Octal notation: severe deprecation

John Machin sjmachin at lexicon.net
Tue Jan 11 17:16:07 EST 2005


Some poster wrote (in connexion with another topic):
> ... unicode("\347", "iso-8859-1") ...

Well, I haven't had a good rant for quite a while, so here goes:

I'm a bit of a retro specimen, being able (inter alia) to recall octal
opcodes from the ICT 1900 series (070=call, 072=exit, 074=branch, ...)
but nowadays I regard continued usage of octal as a pox and a
pestilence.

1. Octal notation is of use to systems programmers on computers where
the number of bits in a word is a multiple of 3. Are there any still in
production use? AFAIK word sizes were 12, 24, 36, 48, and 60 bits --
all multiples of 4, so hexadecimal could be used.

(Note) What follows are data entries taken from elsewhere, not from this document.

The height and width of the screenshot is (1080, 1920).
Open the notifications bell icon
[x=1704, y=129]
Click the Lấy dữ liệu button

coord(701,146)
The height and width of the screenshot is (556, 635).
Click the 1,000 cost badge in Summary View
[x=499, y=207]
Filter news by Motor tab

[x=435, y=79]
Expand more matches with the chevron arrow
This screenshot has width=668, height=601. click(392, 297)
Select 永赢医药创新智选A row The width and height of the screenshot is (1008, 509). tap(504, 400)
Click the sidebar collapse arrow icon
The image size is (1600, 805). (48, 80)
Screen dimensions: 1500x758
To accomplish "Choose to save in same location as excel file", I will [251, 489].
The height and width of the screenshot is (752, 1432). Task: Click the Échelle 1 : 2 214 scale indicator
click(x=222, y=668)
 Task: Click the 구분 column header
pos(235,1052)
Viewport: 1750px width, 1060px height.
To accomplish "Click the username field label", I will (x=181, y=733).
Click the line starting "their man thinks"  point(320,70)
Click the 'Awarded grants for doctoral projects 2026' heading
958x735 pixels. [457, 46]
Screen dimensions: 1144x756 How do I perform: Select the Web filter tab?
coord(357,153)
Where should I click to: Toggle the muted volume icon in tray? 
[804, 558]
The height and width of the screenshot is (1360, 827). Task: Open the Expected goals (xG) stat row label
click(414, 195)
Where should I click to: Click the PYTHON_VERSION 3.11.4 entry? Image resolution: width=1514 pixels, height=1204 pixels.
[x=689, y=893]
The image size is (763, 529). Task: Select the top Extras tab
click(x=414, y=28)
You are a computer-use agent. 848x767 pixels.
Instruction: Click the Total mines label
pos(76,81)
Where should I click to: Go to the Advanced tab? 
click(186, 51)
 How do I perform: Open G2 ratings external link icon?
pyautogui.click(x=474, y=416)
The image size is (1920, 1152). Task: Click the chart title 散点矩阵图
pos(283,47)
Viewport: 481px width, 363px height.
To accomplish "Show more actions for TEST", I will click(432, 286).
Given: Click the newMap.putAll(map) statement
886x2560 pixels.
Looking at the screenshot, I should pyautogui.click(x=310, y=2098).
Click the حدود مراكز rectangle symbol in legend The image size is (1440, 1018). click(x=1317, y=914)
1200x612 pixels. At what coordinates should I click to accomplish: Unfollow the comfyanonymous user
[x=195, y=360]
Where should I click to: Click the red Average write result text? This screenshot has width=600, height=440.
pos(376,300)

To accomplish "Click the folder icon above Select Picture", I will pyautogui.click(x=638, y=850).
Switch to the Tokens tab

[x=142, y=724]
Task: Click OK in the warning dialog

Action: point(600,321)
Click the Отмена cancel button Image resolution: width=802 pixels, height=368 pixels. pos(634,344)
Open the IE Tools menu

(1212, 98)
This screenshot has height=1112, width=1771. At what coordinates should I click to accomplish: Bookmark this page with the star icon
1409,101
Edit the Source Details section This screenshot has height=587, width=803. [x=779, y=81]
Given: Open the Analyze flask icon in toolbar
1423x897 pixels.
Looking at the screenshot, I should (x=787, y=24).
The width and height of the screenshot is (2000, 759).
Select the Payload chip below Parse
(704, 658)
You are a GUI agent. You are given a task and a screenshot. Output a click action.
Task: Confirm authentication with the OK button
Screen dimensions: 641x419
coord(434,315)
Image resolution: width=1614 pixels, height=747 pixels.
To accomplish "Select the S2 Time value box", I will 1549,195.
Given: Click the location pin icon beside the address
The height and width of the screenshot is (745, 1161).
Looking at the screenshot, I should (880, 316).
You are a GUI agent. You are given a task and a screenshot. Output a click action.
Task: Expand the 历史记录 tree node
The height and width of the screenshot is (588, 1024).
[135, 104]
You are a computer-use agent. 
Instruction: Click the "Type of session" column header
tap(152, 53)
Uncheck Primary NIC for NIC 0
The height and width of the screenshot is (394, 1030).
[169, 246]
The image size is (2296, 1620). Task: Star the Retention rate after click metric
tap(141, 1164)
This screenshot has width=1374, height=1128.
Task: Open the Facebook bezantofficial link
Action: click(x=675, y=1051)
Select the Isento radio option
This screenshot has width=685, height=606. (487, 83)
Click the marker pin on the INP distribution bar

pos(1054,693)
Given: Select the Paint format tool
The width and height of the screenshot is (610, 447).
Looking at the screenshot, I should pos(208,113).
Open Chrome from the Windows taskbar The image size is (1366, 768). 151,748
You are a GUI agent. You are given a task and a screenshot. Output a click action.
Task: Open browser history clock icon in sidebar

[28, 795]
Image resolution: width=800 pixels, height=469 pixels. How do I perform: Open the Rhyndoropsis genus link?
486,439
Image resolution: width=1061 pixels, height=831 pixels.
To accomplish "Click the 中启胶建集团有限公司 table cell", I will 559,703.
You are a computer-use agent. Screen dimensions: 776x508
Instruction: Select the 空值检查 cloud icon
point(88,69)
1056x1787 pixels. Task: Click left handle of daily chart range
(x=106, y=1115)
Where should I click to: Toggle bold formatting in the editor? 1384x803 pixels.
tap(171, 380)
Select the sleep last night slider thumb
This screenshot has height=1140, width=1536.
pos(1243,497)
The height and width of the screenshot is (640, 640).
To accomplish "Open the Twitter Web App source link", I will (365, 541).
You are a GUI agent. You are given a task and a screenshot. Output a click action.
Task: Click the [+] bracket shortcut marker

2. Consider the effect on the newbie who's never even heard of "octal":

>>> import datetime
>>> datetime.date(2005,01,01)
datetime.date(2005, 1, 1)
>>> datetime.date(2005,09,09)
File "<stdin>", line 1
datetime.date(2005,09,09)
^
SyntaxError: invalid token

[straight out of the "BOFH Manual of Po-faced Error Messages"]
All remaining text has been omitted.